Agricultora, sindicalista e representante do Rio Grande do Norte no Movimento dos Atingidos pelas Renováveis (MAR), Francisca Barbosa, faz questão de garantir que os impactos dos aerogeradores “não acontecem só no meu estado”. “Quando eles chegaram lá, eu já vivia, mas eles não querem saber disso. Eles chegam onde tem criança e idoso e simplesmente implantam aquilo ali. Não dizem qual é o malefício, todo tipo de doença. A gente está pedindo socorro. É para isso que a gente está aqui marcha, nos fortalecer e sair pronto para resolver”.
A marcha é uma realização das mulheres do Polo da Borborema, um coletivo de sindicatos rurais de 13 municípios do território da região paraibana, cerca de 150 associações comunitárias, uma associação de agricultores e agricultoras agroecológicos, a EcoBorborema, e uma cooperativa, a CoopBorborema.
Junto a elas, estão as mulheres da Articulação do Semiárido Paraibano (ASA Paraíba), da Articulação no Semiárido Brasileiro (ASA), Rede Feminismo e Agroecologia, Rede ATER Nordeste, do GT de Mulheres da Articulação Nacional de Agroecologia (ANA), do Movimento de Atingidos pelas Renováveis (MAR), do Movimento de Trabalhadoras e Trabalhadores Rurais Sem Terra (MST), da Federação dos Trabalhadores Rurais, Agricultores e Agricultoras Familiares do Estado da Paraíba (Fetag-PB) e da Confederação Nacional dos Trabalhadores Rurais Agricultores e Agricultoras Familiares (CONTAG).
Borborema é território de produção de alimentos (em números)

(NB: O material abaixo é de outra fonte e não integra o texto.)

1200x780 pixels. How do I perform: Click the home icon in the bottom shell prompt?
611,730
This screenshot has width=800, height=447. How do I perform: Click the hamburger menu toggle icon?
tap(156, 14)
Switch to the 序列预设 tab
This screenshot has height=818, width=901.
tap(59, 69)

A região da Borborema (PB) é responsável pelo abastecimento de muitos produtos que chegam à mesa dos consumidores. Corresponde a 100% da produção de tangerina e de mudas de frutas cítricas do estado, além de 70% da produção de laranja, 45% de limão, 16% de banana. Também a 51% da produção de abacate, 58% de jaca e 81% de jabuticaba. É responsável por 52% da produção de folhosas, além de 68% de abobrinha, 56% de berinjela e 71% do pepino.
Além dessas, são cultivadas lavouras importantes: 36% da batata inglesa, 28% da fava, 63% do feijão preto e 59% dos feijões carioquinha e mulatinho e 12% do feijão macassar. A Borborema é a maior produtora de sementes de feijão da Paraíba. Com relação ao milho, a Borborema é responsável por 8,5% da produção do estado e se destaca pelo trabalho de resgate e conservação das sementes crioulas e o beneficiamento de milho livres de transgênicos.
Apesar da irregularidade das chuvas no ano de 2024, foram beneficiados com a marca agroecológica “Da Paixão”, cerca de 20 toneladas de produtos derivados de milho, dentre flocão, xerém, fubá e mungunzá. Esses produtos são destinados ao abastecimento das feiras agroecológicas, as feiras livres, as Quitandas da Borborema, o grande mercado consumidor de Campina Grande, e também de João Pessoa, Natal, Recife e até São Paulo.